TOKYO (Reuters) - SoftBank chief executive Masayoshi Son said on Wednesday that his company has no plans to sell part of its stake in Alibaba IPO in the initial public offering of the Chinese online retailer.
Son was speaking at a briefing in Tokyo after the announcement of SoftBank's earnings for the last fiscal year.
The company forecast its operating profit would fall by about 8 per cent this financial year from last year's record high as it loses one-off benefits from the consolidation of some of its units.
The company is still reaping gains, however, from its domestic mobile phone business and investments including its holding in Chinese e-commerce giant Alibaba Group Holding.

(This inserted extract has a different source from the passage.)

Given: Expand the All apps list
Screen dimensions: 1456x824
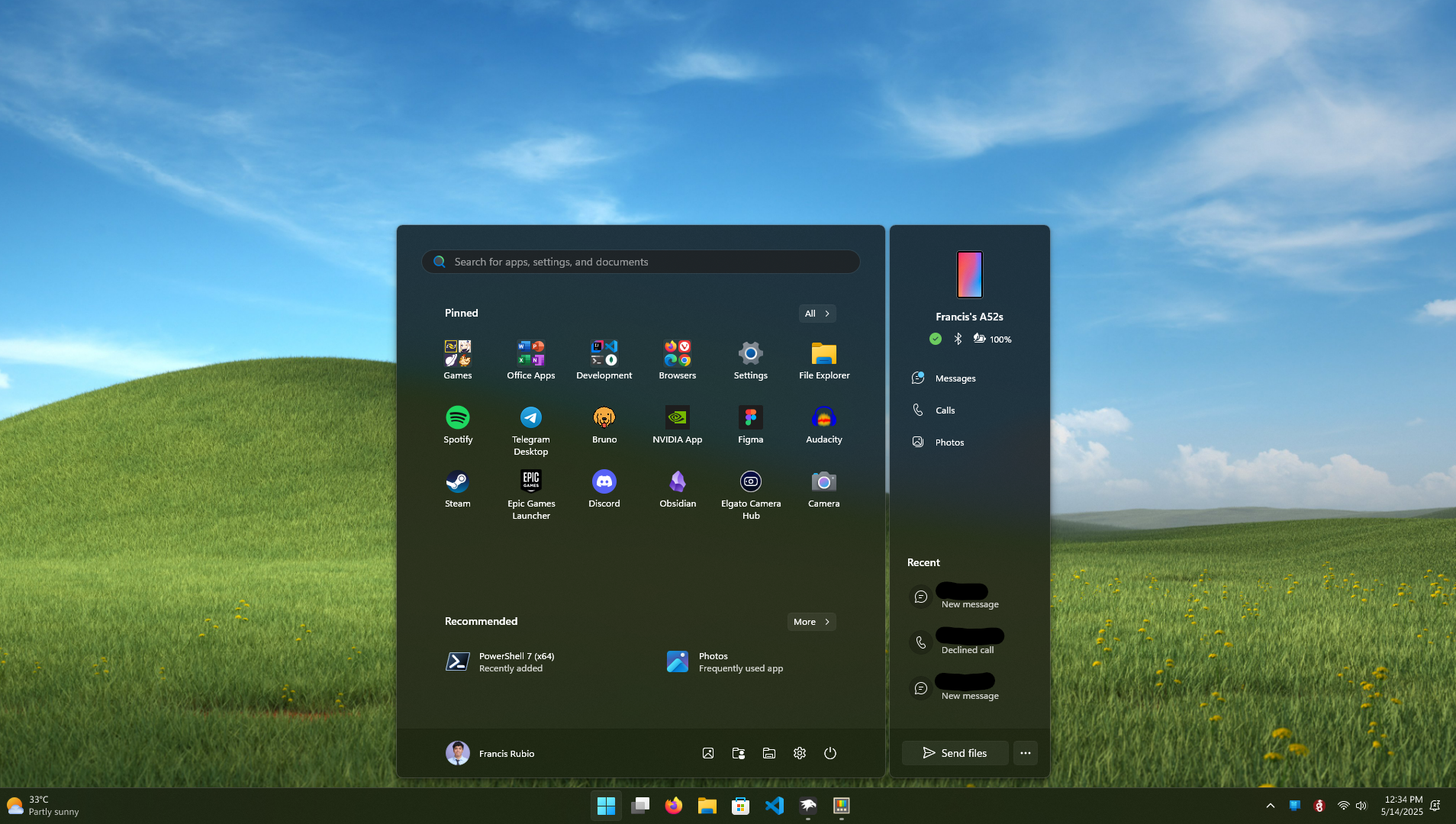Looking at the screenshot, I should coord(817,314).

Japan's third-largest mobile operator said it expected 1 trillion yen (S$12.3 billion) in operating profit in the year to March 2015, slightly below analysts projections of 1.09 trillion yen and below the 1.09 trillion yen operating profit it posted for the 2013/14 financial year ended on March 31.
The 2013/14 profit slightly exceeded expectations of 1.07 trillion yen, the average of 14 analysts' estimates according to Thomson Reuters Starmine. It also surpassed profits at Japan's biggest mobile carrier NTT DoCoMo for the first time.
SoftBank said its holding in Alibaba, which is planning a US listing, added 66.78 billion yen to its pretax profit.